Em declarações à Inforpress, Amália Melo Lopes explicou que a obra se enquadra no segmento da obra colectiva denominada a «Condição de Ilhéu», da Universidade Católica Portuguesa.

“Em 2017 foi lançado a «Condição de Ilhéu» geral, com literaturas de todos os ilhéus: Açores, Cabo Verde, Madeira e São Tomé e Príncipe”, explicou a professora, completando que a segunda fase do projecto envolve a publicação de quatro volumes por região/país.

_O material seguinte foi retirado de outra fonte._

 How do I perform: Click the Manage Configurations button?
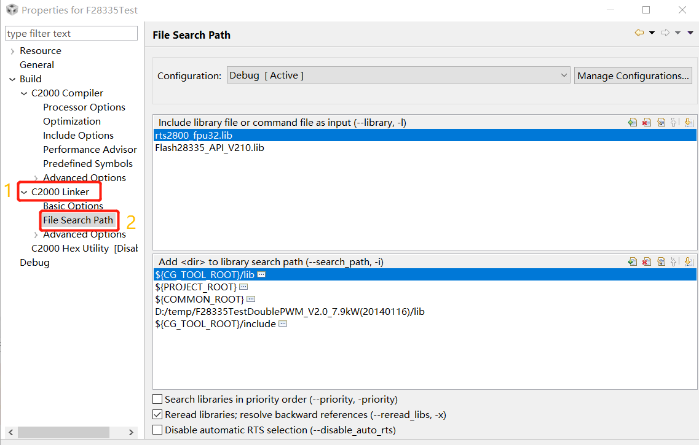coord(633,76)
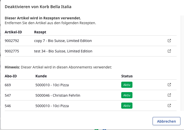Click dialog title 'Deaktivieren von Korb Bella Italia'

click(38, 7)
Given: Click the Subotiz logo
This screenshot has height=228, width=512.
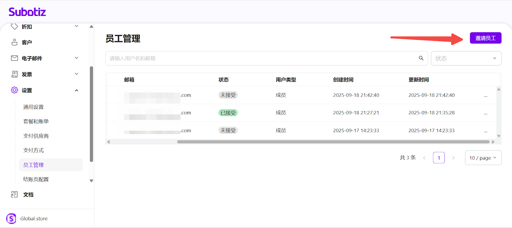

Amália Melo Lopes avançou ainda que os Açores já publicaram o seu volume em 2018, o de Cabo Verde, frisou, está a ser publicado agora, depois haverá os da Madeira e de São Tomé.

«O Ilhéu de Cabo Verde» envolve, conforme esta responsável, 32 autores, dos quais 11 participaram no livro «Condição de Ilhéu», lançado em de 2017, os outros 21 participam com textos inéditos.

A obra, revela, conta ainda com desenhos que ilustram a diversidade e convergência das ilhas.

“Uma opção do arquitecto Manuel Spencer, que também desenhou a capa”, fez saber a professora, dando ainda contra que a obra é dividida em quatro capítulos.

No primeiro, explicou, entram-se textos que falam da definição da condição do ilhéu cabo-verdiano, enquanto do segundo capítulo fazem textos em que, através de memórias e vivências em diversas ilhas os autores procuram definir ou desenhar o perfil cultural de Cabo Verde e dos cabo-verdianos.

No capítulo três, que é a condição do ilhéu cabo-verdiano, perfil global, trata-se, segundo Amália Melo Lopes, de uma “leitura mais compreensiva” das especificidades do ilhéu cabo-verdiano, sua gente, evolução, a partir de alguns elementos específicos como, por exemplo, a morna, o crioulo, o milho, o mar e demais aspectos específicos.

O capítulo quatro, por seu turno, esmiúça a condição do ilhéu cabo-verdiano, através de diferentes pontos de vista, por exemplo o aspecto linguístico identitário, o aspecto educativo, a instituição literária, do ponto de vista religioso, o sexual erótico, dentre outros.